Synergy Matters: Working with Systems in the Twenty‐first Century is the theme of the 6th International Conference of the United Kingdom Systems Society held 5‐9 July, 1999, in Lincoln, UK. The book is an edited version of the conference and unlike so many edited proceedings of conferences it has been compiled intelligently and with some flair. The papers presented have been arranged systematically into sections that can be easily accessed and referenced by readers. Although some of the published contributions appear to be the type of abridged paper demanded by conference organisers prior to the conference, with the caveat that they should not exceed six pages, many benefited from being presented in précis form.

Having to write a paper that is precisely not more than, say, six pages reminds me of the government ministers who insist on briefs that should not exceed half a page. While politicians may not be able to comprehend the essential details of a subject in anything other than summary form scientists can at least expect that topics are not only dealt with in depth but reported in some detail. It would, for example, have been much better to leave out the contributions to the conference of at least a third of those contained in this volume and allow the remainder their head. Another criticism, which publishers should take to heart, is that potential readers differentiate between the publication of the bare conference papers that are usually available pre‐conference for participants and those publications that appear after the conference. The former is based on what in fact are “abstracts” of the work to be presented, while those chosen for publication after the conference should be fully updated to take account of conference interactions and the opportunity to present papers in greater depth. Potential readers have, I believe, the right to know what the publication really aims to achieve.

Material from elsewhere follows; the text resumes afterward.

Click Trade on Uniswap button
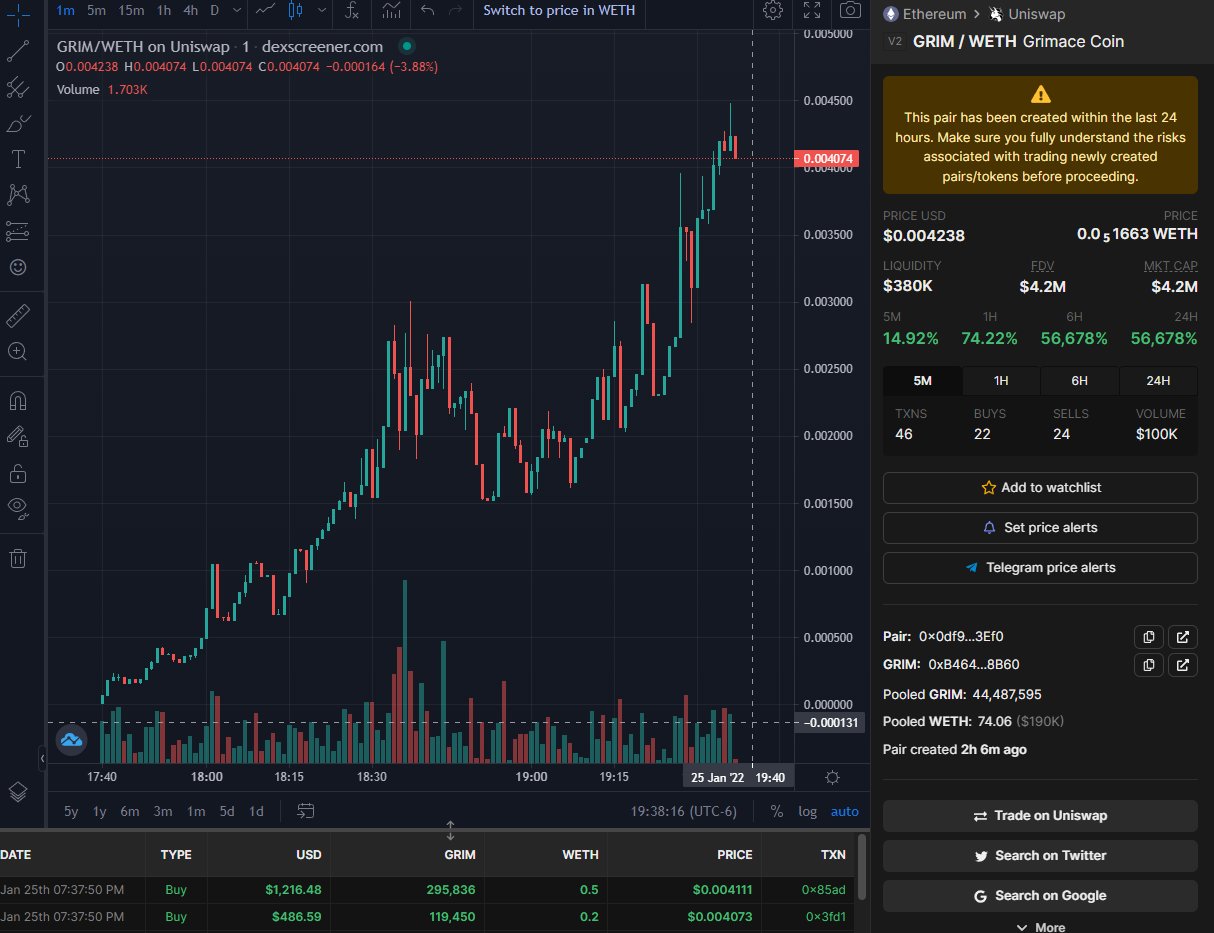tap(1040, 816)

Reading some of the papers presented in this text leads me to believe that it is a collection of the “abridged papers” that are published before the conference. Even so, there is nothing wrong, in scientific terms, in providing such a text. Indeed, it is a most useful reference of what was intended to be presented at the event. The quality of the papers selected is high and the editors make great play about the rigorous methods employed by the Programme Committee to ensure high quality standards prevailed. This is clearly shown in the papers chosen for publication. The organisers will no doubt be commended by the research assessors from the 19 countries whose systems thinkers’ papers were chosen.

The theme chosen for the conference was a very wide‐ranging one and the section headings selected had, of necessity, to be very general. Indeed I felt that almost any discipline could have been included in many of them. It is interesting to note that they included:

Action research; Business and management; Change management; Community and social systems research; Critical systems thinking; Developments and applications of systems methodologies; Educational systems; Information systems; Organisational learning.

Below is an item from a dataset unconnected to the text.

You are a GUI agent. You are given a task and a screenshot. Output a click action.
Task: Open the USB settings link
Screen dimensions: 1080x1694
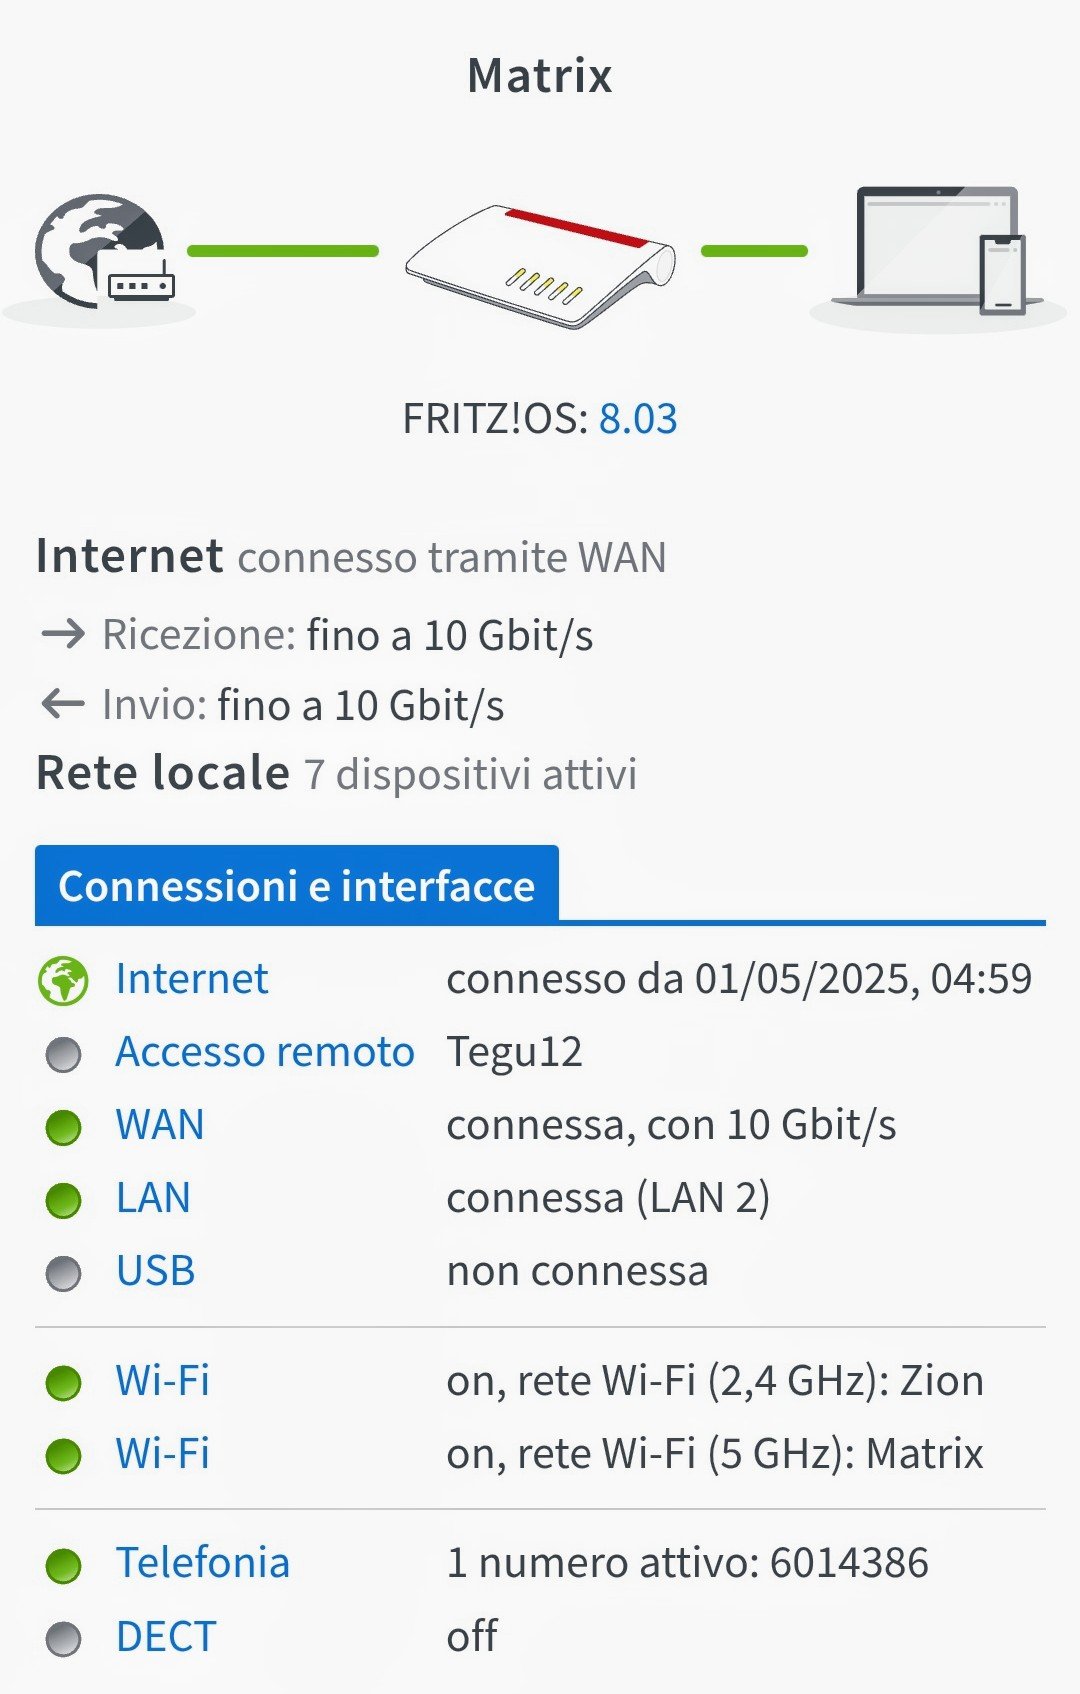155,1271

The shortest section (Critical Systems Thinking) contained five papers and the longest section (Information Systems ) 17 papers. Each paper was a regimented six published pages long. The first two sections of the book presented the conference plenary papers and the second contained a most interesting collection of student papers. The plenary papers provided much of interest, particularly Professor Raul Espejo’s “Seeing systems: overcoming organisational fragmentation” (see also Espejo, 1999). His elaboration on the value of seeing systems must have provided a stimulating start to the conference, as did the papers of other plenary speakers: Joyce Fortune (Fighting failure), John Mingers (Critical management education), Richard J. Omerod (Putting sysems theory to work) and Frank Stowell (Making sense of chaos‐systems and the information society). The student papers which followed in the book were most original in content and style and most certainly should give the systems community hope for the twenty‐first century, which was the conference’s main preoccupation. Although the sections were clearly set out in the contents pages, it was odd to find that in the text they were not included – it made the book rather like an expanded issue of a scientific journal which contained some 109 papers that finally came to an end when it was decided an index was needed. The index, incidentally, was most useful, but could have been more so if subwords had also been included for each main word indexed; having, for example, 49 page numbers for a reference to “information systems” was most frustrating.

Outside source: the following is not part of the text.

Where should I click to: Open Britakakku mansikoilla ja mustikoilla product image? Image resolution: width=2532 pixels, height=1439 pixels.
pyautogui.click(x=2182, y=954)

The book would have been better for some feedback about what actually happened at the conference. As the editors of the book say in their preface “…synergy comes from the Greek word synergos which means working together. This demands a platform for participation through the development of dialogues, between disciplines and people, the very stuff of systems thinking”. This was an opportunity missed of producing a book that not only presented systems thinking into the twenty‐first century but also included some responses to the new and old ideas presented.

Even so the book is a worthwhile addition to any department or institutional library for reference purposes and can be recommended as such.

Reference

Espejo, R. (1999), “Aspects of identity, cohesion, citizenship and performance in recursive organisations”, Kybernetes, Vol. 28 No. 6/7, pp. 64058.